Text shown:
╭──
Covid-19 offers chance to rework healthcare policies

17th May 2020
Covid-19 offers chance to rework healthcare policies

By Dr. Shiban Ganju, Chairman, Atrimed Pharmaceuticals Pvt Ltd and Save-A-Mother Foundation Bangalore   
May 17 2020: Development experts have emphasized that health and livelihood form the foundation of human development. Corona has reemphasized the axiom, that right to health is impotent without a right to livelihood.
The lockdown offers us an opportunity to reexamine the axiom. Let us dust off some old, important documents: National Health Policy of 2002, report of the High level Expert Committee of 2010, National Health Policy of 2017 and The Lancet of January 2011. One recommendation reverberates through all the documents: government should increase spending  on healthcare to 2.5 or 3 percent of the GDP. The Lancet even took a wishful leap to espouse healthcare for all by 2020. What we got instead is Corona for all, as if to expose our underfunded public health system. Our spending on healthcare has been stuck at approximately 1 percent of GDP for over 20 years. Experts have failed to convince the policy implementers. We hope, that  the eerie silence of the virus will be more persuasive than the expert noise. 
The virus could argue the case from a different perspective: that healthcare is a  GDP driver. Healthcare currently contributes 4 percent to the economy; it has a potential to contribute up to 10 percent, as in many western countries. The WHO, the World Bank, OECD have also endorsed healthcare as a poverty reduction strategy. Healthcare could create jobs and that too of  green variety. That is not to ignore another desirable side benefit:  healthy labor improves productivity.
Healthcare is among the largest employers in the world. In India,  healthcare employs 20.6 people for a population of 100,000, but 60 percent of the work force cares for 30 percent of the urban population. And the remaining 40 percent caters to the 70 percent rural population. This skewed distribution offers an opportunity to accelerate economic activity in rural areas.
We have many ways to implement it. Let us illustrate by one example: suppose we build hospitals in the 200 poorest of 736 Indian districts. It will create construction jobs now and permanent jobs later. With an average of 500 beds per hospital, we could add one lakh new beds. Each hospital bed generates direct and indirect employment for 8 people, which translates into 8 lakh jobs.
╰──
Exercise requirements:
a. Decide whether each statement agrees with the healthcare policy article, answering yes or no and quoting the deciding words: (i) India's healthcare spending has stayed at about 1 percent of GDP for more than 20 years; (ii) healthcare currently contributes 10 percent to India's economy; (iii) 60 percent of the healthcare work force serves 30 percent of the urban population.
b. Please pick up the healthcare policy article after its last sentence and continue it in the same voice.

Stored items
╭──
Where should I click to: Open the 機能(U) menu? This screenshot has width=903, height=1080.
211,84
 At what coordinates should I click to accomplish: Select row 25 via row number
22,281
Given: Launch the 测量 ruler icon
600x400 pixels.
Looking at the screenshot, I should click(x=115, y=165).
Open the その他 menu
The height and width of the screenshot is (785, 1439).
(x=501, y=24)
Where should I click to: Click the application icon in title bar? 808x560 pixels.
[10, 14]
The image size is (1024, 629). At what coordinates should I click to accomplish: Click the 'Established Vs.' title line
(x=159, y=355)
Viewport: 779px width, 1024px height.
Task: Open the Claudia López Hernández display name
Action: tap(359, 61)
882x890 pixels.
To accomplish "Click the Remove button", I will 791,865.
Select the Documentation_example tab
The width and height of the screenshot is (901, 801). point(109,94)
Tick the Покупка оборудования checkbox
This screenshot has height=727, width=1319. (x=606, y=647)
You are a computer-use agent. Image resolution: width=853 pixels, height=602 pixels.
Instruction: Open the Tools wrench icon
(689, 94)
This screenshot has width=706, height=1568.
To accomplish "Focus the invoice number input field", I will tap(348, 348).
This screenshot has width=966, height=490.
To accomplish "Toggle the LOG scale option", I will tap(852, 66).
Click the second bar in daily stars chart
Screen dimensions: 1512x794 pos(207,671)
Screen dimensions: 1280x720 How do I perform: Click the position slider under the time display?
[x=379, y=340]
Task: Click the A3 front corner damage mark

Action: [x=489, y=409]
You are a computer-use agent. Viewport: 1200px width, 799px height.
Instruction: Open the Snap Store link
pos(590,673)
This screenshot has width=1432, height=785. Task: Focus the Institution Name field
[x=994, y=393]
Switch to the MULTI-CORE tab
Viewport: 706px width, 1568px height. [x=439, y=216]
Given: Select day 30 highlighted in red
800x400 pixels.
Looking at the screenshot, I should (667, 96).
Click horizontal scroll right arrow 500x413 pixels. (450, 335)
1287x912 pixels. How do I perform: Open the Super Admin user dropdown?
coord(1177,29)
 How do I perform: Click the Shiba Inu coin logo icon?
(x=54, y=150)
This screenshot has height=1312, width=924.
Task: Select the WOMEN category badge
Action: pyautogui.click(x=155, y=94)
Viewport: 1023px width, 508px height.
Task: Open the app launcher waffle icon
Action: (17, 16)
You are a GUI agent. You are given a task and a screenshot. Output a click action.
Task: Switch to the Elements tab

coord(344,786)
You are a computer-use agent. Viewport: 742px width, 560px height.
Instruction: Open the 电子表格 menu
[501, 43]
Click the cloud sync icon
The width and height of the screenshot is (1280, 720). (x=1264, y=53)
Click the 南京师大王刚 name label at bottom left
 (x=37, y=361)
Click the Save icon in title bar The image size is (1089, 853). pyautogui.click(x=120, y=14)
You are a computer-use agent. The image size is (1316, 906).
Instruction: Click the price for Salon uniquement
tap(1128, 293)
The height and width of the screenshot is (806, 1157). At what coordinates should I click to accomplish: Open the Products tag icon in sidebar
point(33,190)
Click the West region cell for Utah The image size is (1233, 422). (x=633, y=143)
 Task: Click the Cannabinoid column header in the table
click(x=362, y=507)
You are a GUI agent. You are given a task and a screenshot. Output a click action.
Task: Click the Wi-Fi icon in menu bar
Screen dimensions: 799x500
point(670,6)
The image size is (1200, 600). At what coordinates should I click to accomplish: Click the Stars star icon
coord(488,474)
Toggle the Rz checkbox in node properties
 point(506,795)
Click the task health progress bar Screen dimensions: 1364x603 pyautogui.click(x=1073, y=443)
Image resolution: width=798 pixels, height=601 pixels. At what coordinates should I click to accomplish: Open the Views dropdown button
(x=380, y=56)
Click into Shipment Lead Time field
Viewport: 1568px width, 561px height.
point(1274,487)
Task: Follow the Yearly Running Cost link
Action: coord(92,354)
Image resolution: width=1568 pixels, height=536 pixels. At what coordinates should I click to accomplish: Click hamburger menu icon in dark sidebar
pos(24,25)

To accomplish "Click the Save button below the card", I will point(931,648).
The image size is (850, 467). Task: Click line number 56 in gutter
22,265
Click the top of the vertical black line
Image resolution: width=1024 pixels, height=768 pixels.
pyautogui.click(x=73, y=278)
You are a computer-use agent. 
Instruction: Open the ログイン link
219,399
╰──
Results of the tasks:
a.
(i) Yes: "Our spending on healthcare has been stuck at approximately 1 percent of GDP for over 20 years."
(ii) No: "Healthcare currently contributes 4 percent to the economy; it has a potential to contribute up to 10 percent, as in many western countries."
(iii) Yes: "60 percent of the work force cares for 30 percent of the urban population."

b.
These hospitals could be located near district head-quarters, where it is relatively easier to attract doctors, nurses and technicians, than in the hinterland. On free government land, the cost of building a modern hospital with advanced medical equipment, will be INR 20 lakhs per bed. The total cost for 200 hospitals will be 20 thousand crores, spread  over five years or 0.02% of the five year GDP. This  investment could even be reassigned from multiple funding sources already in the budget, like MNREGA, MP, MLA funds, Ayushman Bharat and NHM.  We could even harness money by putting a temporary halt to all ornamental, non-revenue generating urban construction.
The hospital purchases and other transactions could generate revenue for the government through GST and other taxes. A monthly average of approximately INR 700, pro-rated per employee, generated  as a consequence of hospital business and personal transactions, could pay back the investment in 30 years.
These hospitals could become hubs for frugal innovations in healthcare. As private-public- partnership, the start-up entrepreneurs could be assured a captive market of 200 hospitals to sustain them in return of profit sharing.
An extra expenditure of  a mere 0.02% of five year GDP illustrates the effect of healthcare on livelihood. If this is not convincing enough, we could fall back on the original lofty aim of healthcare, that one preventable death is one too many.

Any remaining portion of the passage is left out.